I squeezed her hand again. “Why? I don’t understand why you’re so upset if you know I’m not mad with you.”

Jason began with a sigh. “She’s never talked about this with anyone.”

“Except Mike,” she said coldly. “And he hates me now.”

“Why?”

“I’m just. . .” She sobbed inaudibly. “He thinks I’m disgusting for letting it happen.”

Jason pulled her into his chest, too, giving her a long kiss on the head, tightening his hold around me at the same time. “You are not disgusting, Emily Pierce. And Mike has no right to blame you.”

“He blames her?” I nearly barfed the words out.

“He wouldn’t listen when I tried to explain. He just thinks I did it because I loved David.”

“Is that not the reason?” I asked innocently.

Her and Jase winced.

“It’s a long story, Ara, and I guess the event doesn’t really have a point of origin. It kind of all led to them having sex, but—”

“The event? I’m lost,” I said.

“Em had been given a hard time at school by a few of the jocks,” Jase explained. “There was this club…”

“We had no choice but to be in it,” Emily cried. “If you wanted to be a cheerleader, you had to run with the jocks.”

I nodded in understanding.

“They were about sixteen at the time,” Jase continued. “And a couple of girls started bragging about losing their virginity.”

“And, naturally, the boys wanted in.” Em half smiled, rolling her eyes.

“They came up with this lottery where they’d put girls’ names in a hat and draw them out.”

“And, what, you’d sleep with that guy?” I asked.

Emily nodded. “Everyone did it. We . . . if any of the girls were against it, they never said anything.”

“Why?”

“Because you’d be labelled a frigid outcast.”

My brows went high and I exhaled loudly. I remembered too well the lows you’d stoop to to fit in at school.

“One day, just after I first met David, my name was drawn,” Emily said.

“To be with David?” I asked, nodding to myself.

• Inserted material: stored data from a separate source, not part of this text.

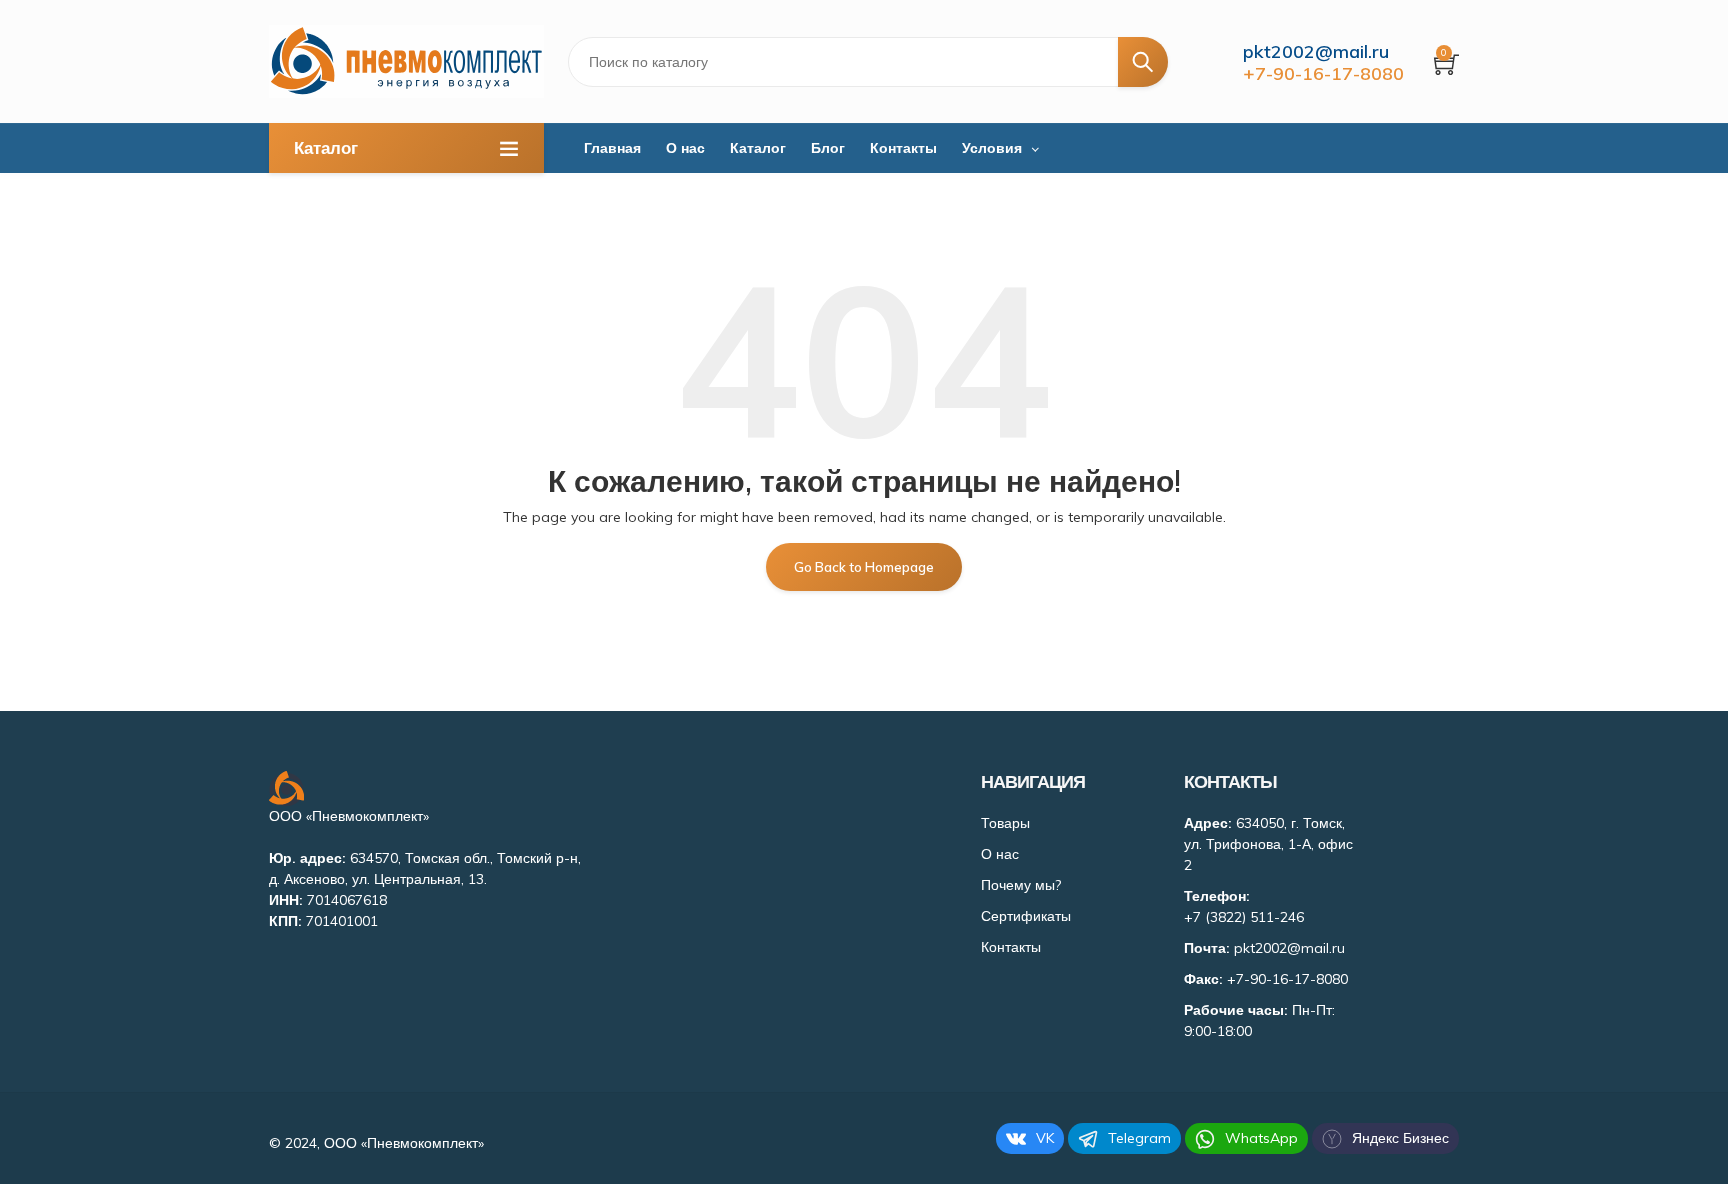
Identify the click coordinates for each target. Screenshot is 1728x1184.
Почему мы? (1021, 885)
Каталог (758, 148)
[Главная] (406, 61)
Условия (992, 148)
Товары (1005, 823)
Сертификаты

“No,” she said. “Brody, that big guy that always threw food.”

My lip turned. “Gross.”

She nodded, laughing once. “I went to the locker room at lunch, but Brody wasn’t there yet. So, I waited. And I was so scared I just wanted to leave.”

I pictured her there in the boys’ locker room, tugging her mini cheerleading skirt down her legs, shuffling her feet, checking the clock then the door. “Did he chicken out?”

“He brought friends,” Jason said.

I stiffened.

“They just wanted to watch—film it, you know?” Emily said, barely able to control her obvious upset. “I tried to back out, so they. . .”

“They pinned her down.”

I covered my mouth. “Was David one of those guys?”

She shook her head. “He was in the club, but he never drew from the hat.”

And I strangely felt relief.

“Anyway,” she said. “I screamed and tried to fight them off. But they were too strong for me. Then, next thing I know, Brody hits the locker and your dad’s there pinning him against it.”

“My dad?”

She nodded. “The boys scattered, and Mr Thompson wrapped me up in his jacket and took me to the office—called my mom.”

“Those boys got a two-week suspension,” Jase said, his eyes narrowing with fury. “And that was it. They weren’t even forced to make an apology.”

“Why?”

“They told the principal they were just kidding—an April Fool’s joke.”